LazyLoad: | yes |
Version: | 2024.5-17 |
Title: | Estimating Marginalized Risk |
Depends: | R (≥ 4.0) |
Suggests: | RUnit, R.rsp, survival |
Description: | Estimates risk as a function of a marker by integrating over other covariates in a conditional risk model. |
VignetteBuilder: | R.rsp |
License: | GPL-2 | GPL-3 [expanded from: GPL (≥ 2)] |
NeedsCompilation: | no |
Packaged: | 2024-05-17 16:00:49 UTC; Youyi |
Author: | Youyi Fong [cre], Peter Gilbert [aut], Marco Carone [aut] |
Maintainer: | Youyi Fong <youyifong@gmail.com> |
Repository: | CRAN |
Date/Publication: | 2024-05-17 16:10:02 UTC |
E-value and Controlled Risk Curve
Description
Compute E-values (Equation 4 in Gilbert et al.) and controlled risk curve bias factor (Equation 6 in Gilbert et al.).
Usage
bias.factor(RRud, RReu)
E.value(rr)
controlled.risk.bias.factor(ss, s.cent, s1, s2, RRud)
Arguments
RRud |
RRud |
RReu |
RReu |
rr |
rr |
ss |
A vector of marker values |
s.cent |
Central marker value |
s1 |
s1 and s2 are a pair of marker values for which we set a RRud. |
s2 |
s2 |
Details
These three functions constitute an implementation of the core functionality in Gilbert et al. (2020).
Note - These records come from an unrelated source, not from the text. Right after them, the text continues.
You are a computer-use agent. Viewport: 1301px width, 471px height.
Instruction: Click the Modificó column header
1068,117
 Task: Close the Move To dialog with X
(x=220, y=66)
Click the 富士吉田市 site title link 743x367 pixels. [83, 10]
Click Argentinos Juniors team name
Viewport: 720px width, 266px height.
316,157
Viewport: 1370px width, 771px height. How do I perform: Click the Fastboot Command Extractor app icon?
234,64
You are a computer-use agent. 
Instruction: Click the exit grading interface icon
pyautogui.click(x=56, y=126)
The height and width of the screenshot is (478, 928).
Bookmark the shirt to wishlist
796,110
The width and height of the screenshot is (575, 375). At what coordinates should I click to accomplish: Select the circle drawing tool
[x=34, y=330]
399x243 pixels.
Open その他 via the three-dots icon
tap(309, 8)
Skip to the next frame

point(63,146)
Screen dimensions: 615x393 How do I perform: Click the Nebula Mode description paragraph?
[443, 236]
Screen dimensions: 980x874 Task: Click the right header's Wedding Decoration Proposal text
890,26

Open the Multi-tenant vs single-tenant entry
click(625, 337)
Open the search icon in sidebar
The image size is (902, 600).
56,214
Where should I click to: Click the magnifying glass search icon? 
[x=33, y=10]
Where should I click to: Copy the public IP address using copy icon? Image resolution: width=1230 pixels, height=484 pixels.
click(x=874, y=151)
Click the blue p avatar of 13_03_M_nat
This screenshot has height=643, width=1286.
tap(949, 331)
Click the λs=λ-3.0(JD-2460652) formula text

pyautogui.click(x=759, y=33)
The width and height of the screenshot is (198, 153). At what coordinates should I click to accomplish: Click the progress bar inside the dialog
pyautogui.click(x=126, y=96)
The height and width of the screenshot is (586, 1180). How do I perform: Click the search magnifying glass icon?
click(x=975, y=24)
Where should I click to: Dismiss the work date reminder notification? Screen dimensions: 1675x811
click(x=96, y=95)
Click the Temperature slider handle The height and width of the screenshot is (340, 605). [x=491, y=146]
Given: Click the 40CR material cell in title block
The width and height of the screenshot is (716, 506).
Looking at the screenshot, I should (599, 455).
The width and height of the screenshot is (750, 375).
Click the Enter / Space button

For examples on how to use these functions, see the code for Gilbert et al. at https://github.com/youyifong/CoPveryhighVE
Value
controlled.risk.bias.factor returns a vector of bias factors corresponding to the vector of marker values in ss.
References
Gilbert, Fong, Carone (2020) Assessment of Immune Correlates of Protection via Controlled Riskof Vaccine Recipients
Compute Maringalized Risk
Description
Computes risk of disease as a function of marker s by marginalizedizing over a covariate vector Z.
Usage
marginalized.risk(fit.risk, marker.name, data, categorical.s, weights =
rep(1, nrow(data)), t = NULL, ss = NULL, verbose =
FALSE, t.end = NULL)
marginalized.risk.cont(fit.risk, marker.name, data,
weights = rep(1, nrow(data)), t=NULL, ss = NULL, verbose = FALSE)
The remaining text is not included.